We had a cloudy start to the day this morning. I walked the dogs and ran to the gym for 50 minutes of elliptical and by the time I left for the beach at about 10, there was some broad patches of blue sky making its way through the clouds.

Passing by Doheny on the way to the Strand, it looked like there was quite a bit of texture on the water.

When I drove into the Dana Strand parking lot, the surface didn’t look quite as bad but it certainly was not smooth. There is a good south breeze blowing which is probably why things are not glassy.

As I make my way down the stairs, the sun feels very warm even though it is just over 70. There is more blue sky showing and I’m pretty sure this is a trend that will continue through my swim.

As I often do before getting in the water, I’m imagining what it is going to feel like. I’m imagining the cold and think, “but I’m nice and warm right now.” All the while I know that it is going to be incredibly pleasant today. I do this in the Winter too and even though it is indeed cold in Winter, it is never ever ever as bad as I imagine and I’m always happy I got in the water. I have never once wished that I did not get in the water. Yet somehow I can convince myself that today will certainly be the exception. This is why I always give myself permission to get out of the water at any time, but I have to at least get in.

Anyways, on a day like today and with the water temps being what they have been, it does not take much convincing me that my mind is just playing dirty tricks and I am quite confident that experience will win over thought.

Sure enough I reach the beach and the water feels the same as it has all week - heavenly. I get in, the waves break against my upper body, I try to relax but brace for impact with cold and realize the cold is not cold. Not today.

The clouds give the water surface a silverish hue. There is still some brown in the water today but less so than yesterday.

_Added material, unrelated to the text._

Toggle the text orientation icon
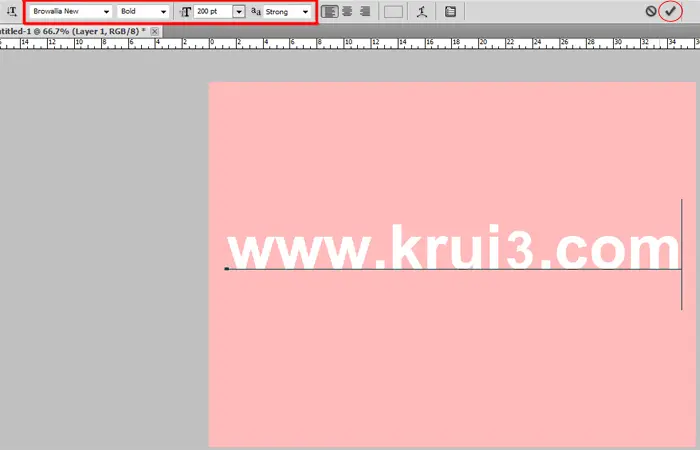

Like yesterday, I’m finding it easy to relax into this swim. I catch myself thinking about when I will be done with a mind to muscle through this.

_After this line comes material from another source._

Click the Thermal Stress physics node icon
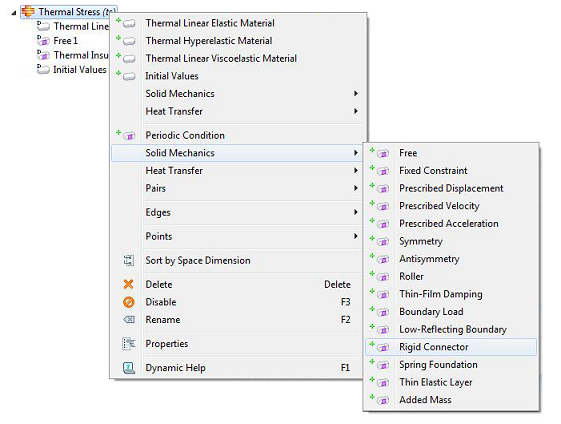 point(28,11)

I let those thoughts dissolve and focus on what I am seeing and hearing and feeling. I explore the visceral experience of the swim.

I see the late morning sun reflecting on the water as I look south which gives it a sparkly, shimmering effect. I observe the white creamy cloud cover to the west butt up against the blue sky to the east.

I delight in the warm water even under the cloud shade and stiff breeze. There is no cold here. My skin feels totally at home in this water, as though this were its native habitat.

I turn and head north and the water takes on a more deep blue with the sun behind me. The cliffs near the Salt Creek lifeguard tower become more and more vibrant the closer I get. The hills along the Laguna coast come to life.

I take pictures of these vistas that I have now photographed what seems like countless times but I still feel compelled to take another shot. It seems the light is different today. Probably because the light is different everyday and it always will be. I embrace the fact that every quality of this environment is constantly changing and if there is one thing I can depend on being the same, it is the constancy of change itself.

I’m thinking of surrender. I can’t control any of this change. I can’t control when the water will get colder or when the water will get warmer after that but I can have certainty in the fact that it will get cold and that it will get warmer again…and so on.

I let myself receive the warmth it gives today.

I finish the swim and the walk up the stairs is so so nice. I spot a small lizard and I am pretty sure than we are of the same mind on this.